-- 実施する作業 --
A - 紙媒体とWeb媒体に関する文章によると、紙媒体の場合に予めラフデザインを作るのは誰ですか。
B - 紙媒体とWeb媒体に関する文章のうち、「さらに、記事の読み方について」から「読む人もいるかもしれません。」に至るまでをすべて、一字も変えずに書き出してください。

-- 抜粋本文 --
_____
紙媒体のライターとWebライターの違いを知る上で、まず最初に紙媒体とWeb媒体の違いについて理解しておく必要があります。ユーザーがその媒体(または記事)にどのように接触するのか、どんな読み方をするのか、考えてみましょう。

ユーザーと媒体との接触方法の違い

紙媒体の場合、ユーザーはその媒体を購入した人、または手にした人に限定され、基本的にその媒体に対して興味を持っている人と言えます。

一方、Web媒体の場合は、ユーザーがもっと幅広くなります。そのWeb媒体が好きで定期的に訪れているユーザーももちろんいますが、検索してたまたまその記事に辿り着く、という場合も多いにあり得ます。だから、その媒体の存在すら知らない人でも、その媒体の一つの記事を読む可能性があるのです。

記事の読み方の違い

さらに、記事の読み方についても紙とWebではまったく異なります。紙媒体の場合、ペラペラとページをめくりながら、ユーザーは記事全体を目にすることができるわけです。記事のタイトル以外にも、たとえば印象的な写真が掲載されていれば、それによって興味をひかれることもあるし、記事の後半部分から読む人もいるかもしれません。

しかしWebの場合は、ユーザーは記事を読むためには、タイトルをクリックするというアクションが必ず行われます。さらに、記事を読むためには画面をスクロールするので、必ず「タイトル→リード→本文」と読み進むことになります。

さらに、紙媒体の場合は比較的ユーザーがじっくりと中身を読みますが、Webの場合はスマホで気軽に読める分、指で画面をスクロールダウンしながら、軽く飛ばし読みされる可能性は高いと言えます。

2. 紙媒体ライターに必要なライティングのテクニック

では、紙媒体のライターに求められるライティングスキルにはどんなことがあるでしょうか。

決められた文字数で起承転結を作る

紙媒体とWeb媒体で決定的に違うことは、原稿の文字数に制限があるか無いか。紙媒体の場合、予めデザイナーがラフデザインを作り、写真と原稿の位置を組みます。ライターはそのラフデザインにはまる最適な文字数にあわせて、起承転結のストーリーを盛り込んで文章を展開させる技術が必要です。
_____
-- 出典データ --
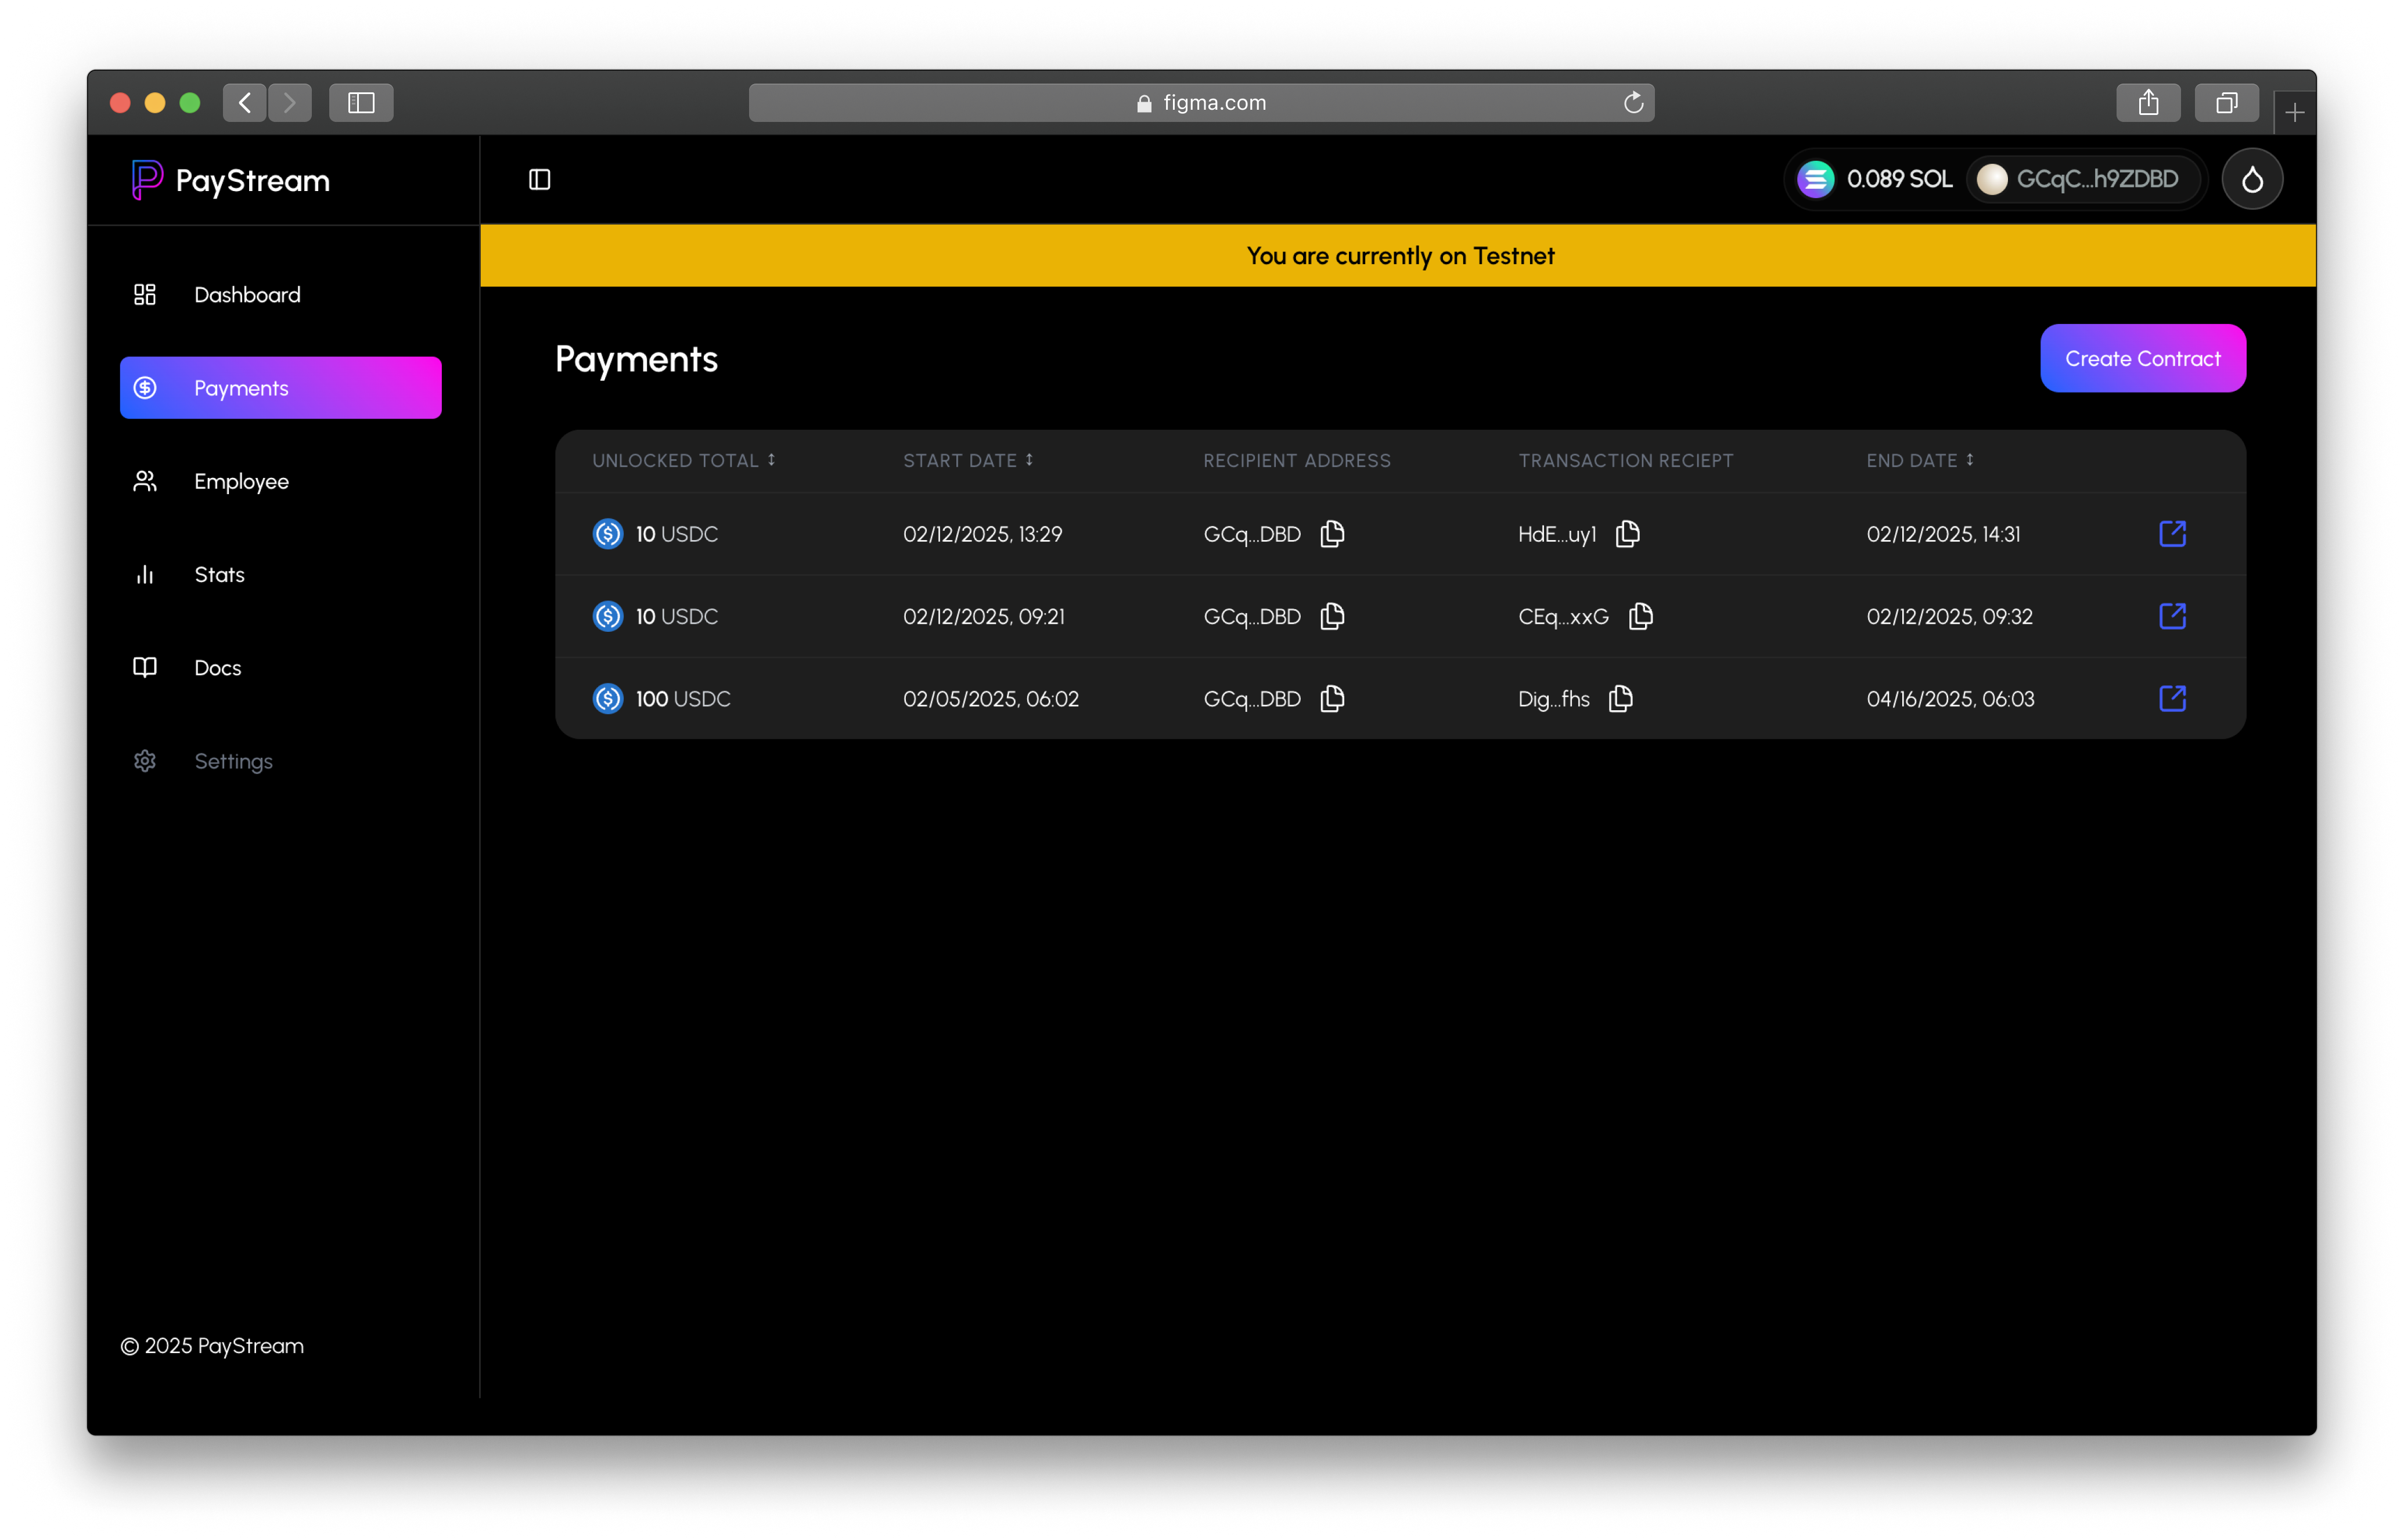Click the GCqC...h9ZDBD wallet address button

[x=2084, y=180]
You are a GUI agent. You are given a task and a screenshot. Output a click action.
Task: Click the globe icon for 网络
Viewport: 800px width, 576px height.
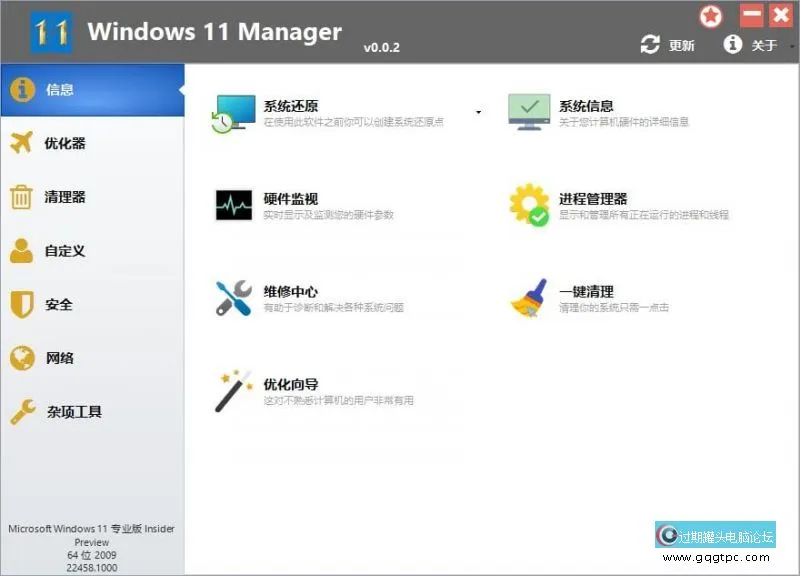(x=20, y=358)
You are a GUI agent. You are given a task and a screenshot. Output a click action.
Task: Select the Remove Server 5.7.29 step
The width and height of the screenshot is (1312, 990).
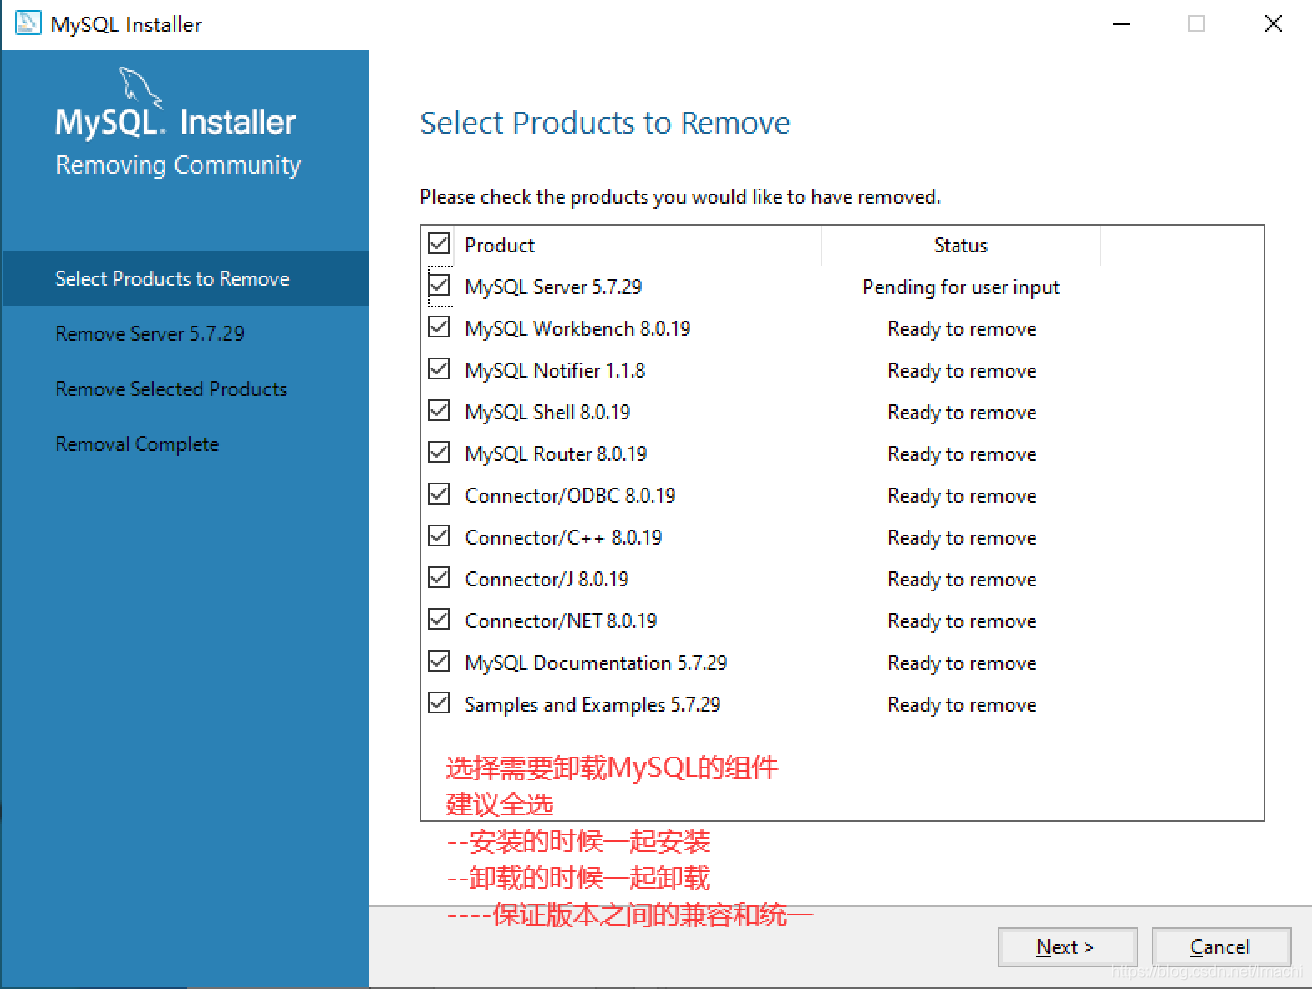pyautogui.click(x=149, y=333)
_____
-- 作業ごとの解答 --
A - デザイナーです。

B -
さらに、記事の読み方についても紙とWebではまったく異なります。紙媒体の場合、ペラペラとページをめくりながら、ユーザーは記事全体を目にすることができるわけです。記事のタイトル以外にも、たとえば印象的な写真が掲載されていれば、それによって興味をひかれることもあるし、記事の後半部分から読む人もいるかもしれません。